**Extracto de la página:**
○ ○ ○ ○ ○ ○ ○

Además de Lula, los presidentes Alejandro Toledo (Perú), Ricardo Martinelli (Panamá) y Mauricio Funes (El Salvador) pasaron tiempo entre rejas. El peruano Alan García se pegó un tiro cuando iba a ser detenido. Los fiscales de Curitiba lograron casi 300 detenciones, 278 condenas y recuperaron 4.300 millones de reales (660 millones de euros) para el erario brasileño. La constructora brasileña Odebrecht, que tenía un departamento para mordidas, pagó una multa de 3.500 millones de dólares en Estados Unidos.
Curitiba es también la ciudad donde Lula estuvo 19 meses encarcelado tras ser condenado por el juez Sergio Moro, cuyo nombre quedó asociado a Lava Jato. Convertido en héroe nacional, fue ministro de Bolsonaro. Cuatro de los nueve fiscales seguirán por ahora con el caso, diluidos en un equipo contra el crimen organizado.
La decisión se veía venir. El presidente lo anunció con todas las letras hace cuatro meses: “Yo no quiero acabar con la Lava Jato. Ya acabé con la Lava Jato porque en mi Gobierno no hay corrupción”, proclamó en un discurso aplaudido por los presentes. Para entonces, Moro se había ido del Gobierno y los investigadores iban estrechando el cerco en torno a miembros del clan Bolsonaro sospechosos de corrupción. El mandatario populista preparó el terreno con el nombramiento de un fiscal general afín que ahora ha dado la estocada al caso.
“Existe un interés político en debilitar la Lava Jato. Cuanto más débiles son los órganos de fiscalización más lo celebran los sospechosos”, afirma por teléfono el fiscal Roberto Livianu, presidente del Instituto Não Aceito Corrupção, una asociación. “Los fiscales que han sido reubicados tienen brío y principios éticos, pero no tienen poderes sobrenaturales cuando su carga de trabajo es inhumana”, añade.
El golpe definitivo llega en un momento clave. Bolsonaro ha olvidado su encendido discurso contra la vieja política y la corrupción para repartir millones de las arcas públicas a un puñado de partidos sin ideología conocidos por vender su apoyo parlamentario a cambio de cargos con presupuesto. Con esos aliados al frente del Congreso, espera enterrar el fantasma del impeachment.

○ ○ ○ ○ ○ ○ ○

**Datos proporcionados:**
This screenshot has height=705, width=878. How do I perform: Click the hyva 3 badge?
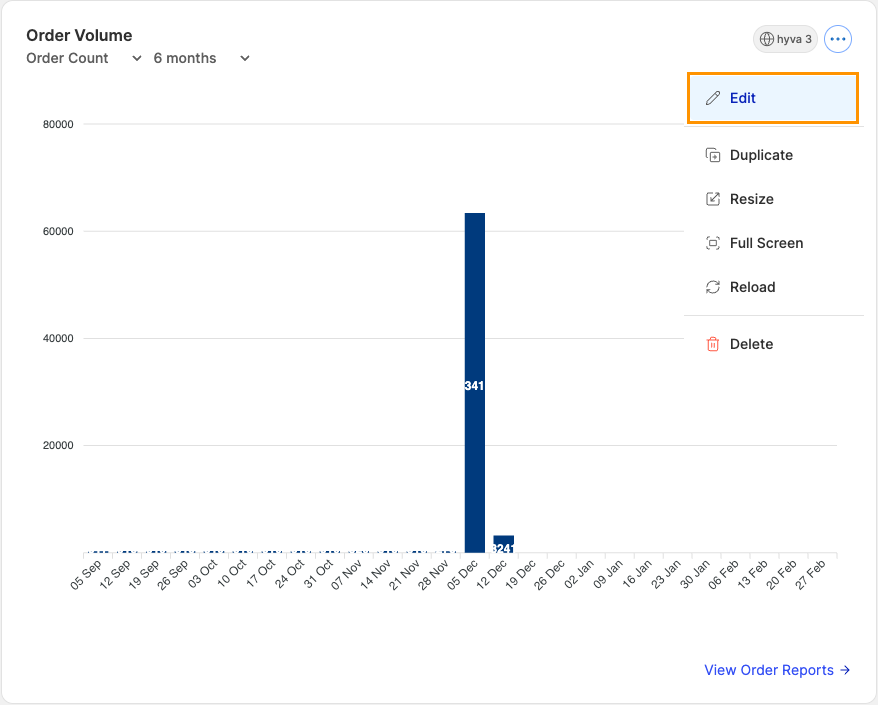(x=784, y=39)
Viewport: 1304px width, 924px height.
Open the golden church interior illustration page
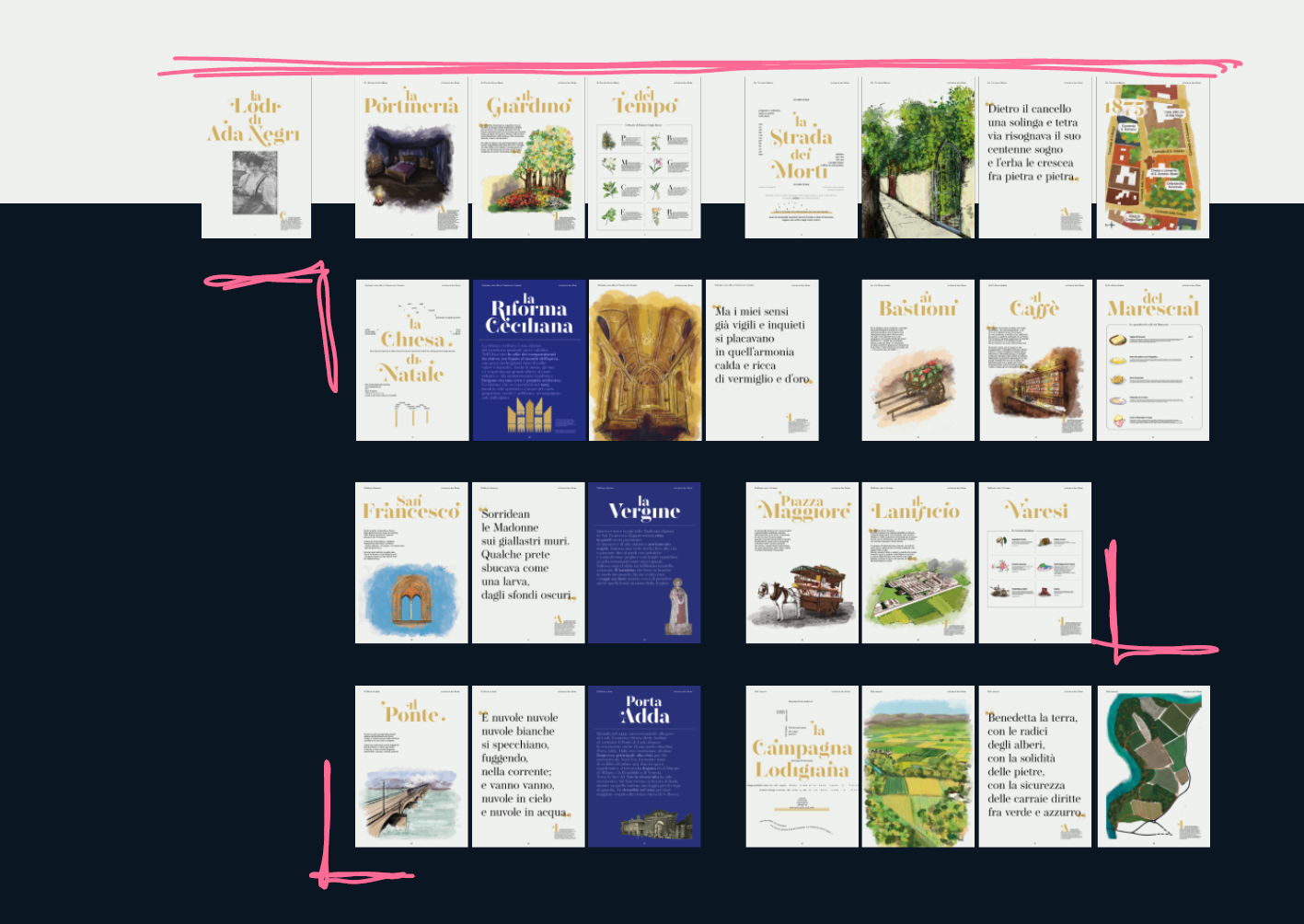pos(644,360)
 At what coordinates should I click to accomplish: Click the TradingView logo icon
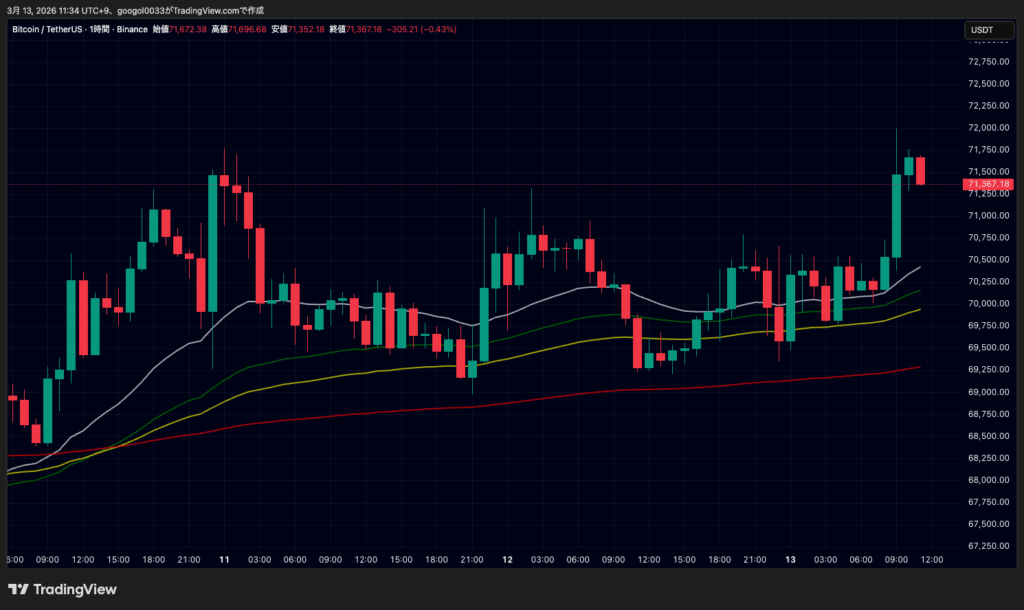pos(18,590)

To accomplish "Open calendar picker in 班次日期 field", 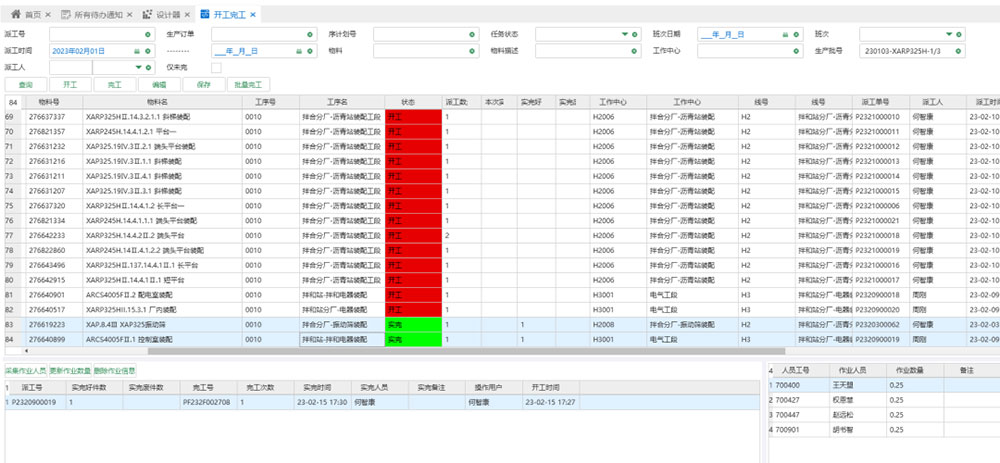I will pos(784,34).
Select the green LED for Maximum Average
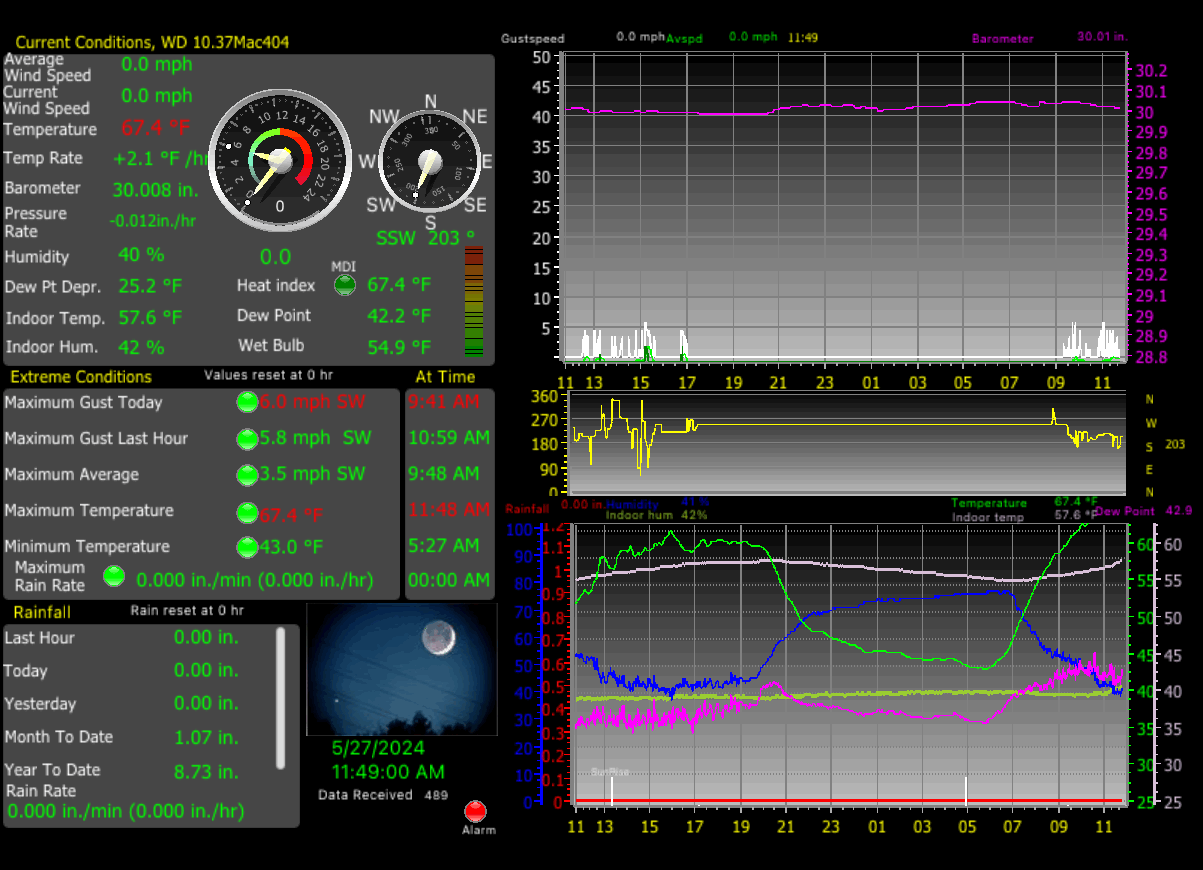1203x870 pixels. tap(246, 474)
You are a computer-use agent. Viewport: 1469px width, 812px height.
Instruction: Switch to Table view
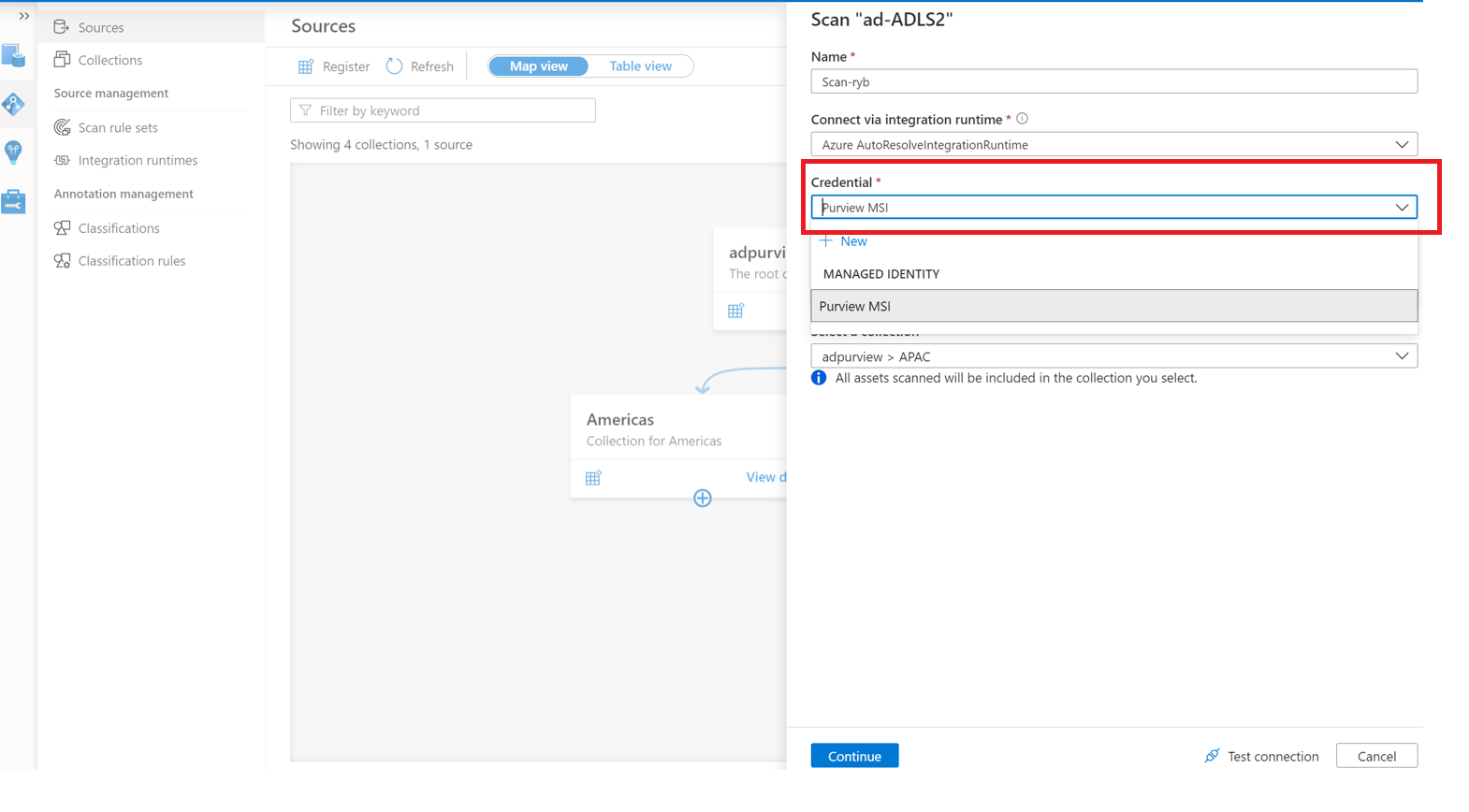640,66
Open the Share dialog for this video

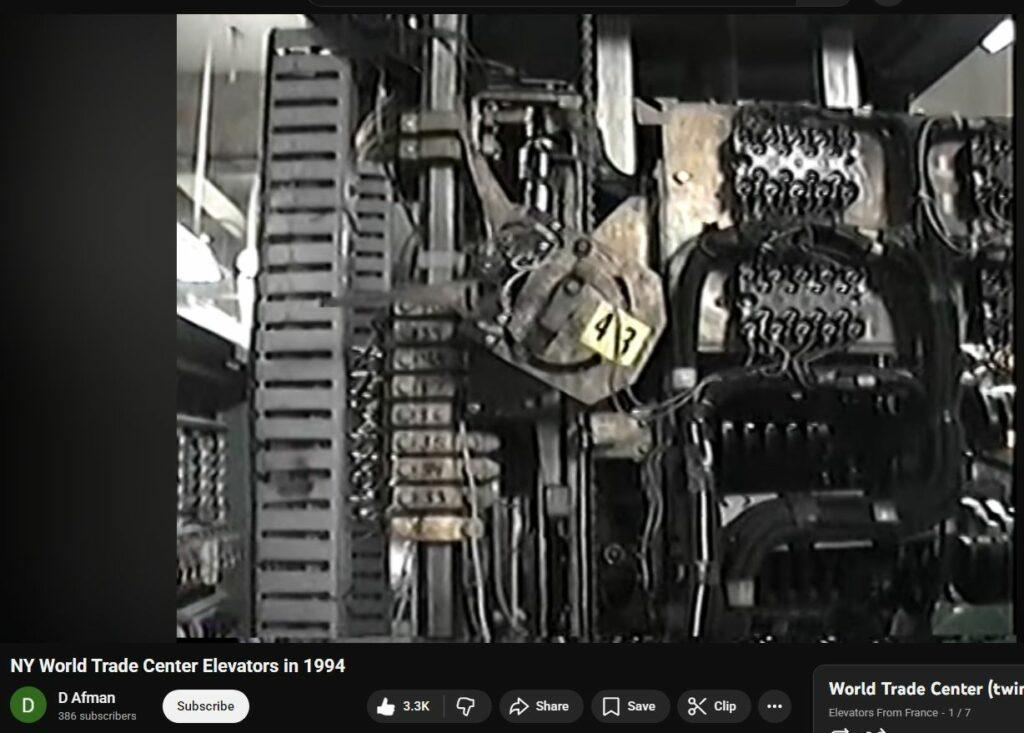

○ ○ ○ ○ ○ ○ ○

**Ejercicios propuestos:**
(1) Cita del texto sobre la Lava Jato el fragmento comprendido entre "Curitiba es también" y "el crimen organizado.", ambos incluidos.
(2) Por favor, escribe lo que sigue en el texto sobre la Lava Jato a partir de su última oración.

**Respuestas por tarea:**
(1)
Curitiba es también la ciudad donde Lula estuvo 19 meses encarcelado tras ser condenado por el juez Sergio Moro, cuyo nombre quedó asociado a Lava Jato. Convertido en héroe nacional, fue ministro de Bolsonaro. Cuatro de los nueve fiscales seguirán por ahora con el caso, diluidos en un equipo contra el crimen organizado.

(2)
El descontento por supuestos abusos de los investigadores unido se ha sumado a una especie de súbita amnesia. Porque este golpe a la Lava Jato fue recibido con notable indiferencia en Brasil aunque sus revelaciones fueron centrales en la campaña de Bolsonaro y antes, en la destitución de Dilma Rousseff, del Partido de los Trabajadores. Como tuiteó una periodista, “no hay nadie en la calle, ni está entre los TT (temas en tendencia). Qué cosa”. Sin embargo y, pese los evidentes efectos políticos del megaescándalo, la percepción de los brasileños respecto a la corrupción ha variado muy poco. En estos siete años ha caído cinco puntos en la clasificación de Transparencia Internacional hasta el puesto 94 entre 180 países, empatado con Perú y muy por delante de México, en el 124.
Como recalca Livianu, del Não Aceito Corrupcão, la lacra afecta a cada ciudadano porque esos fondos dejan de financiar la sanidad, la educación, las vacunas del coronavirus, el saneamiento o la seguridad. Un ataque directo a las políticas públicas.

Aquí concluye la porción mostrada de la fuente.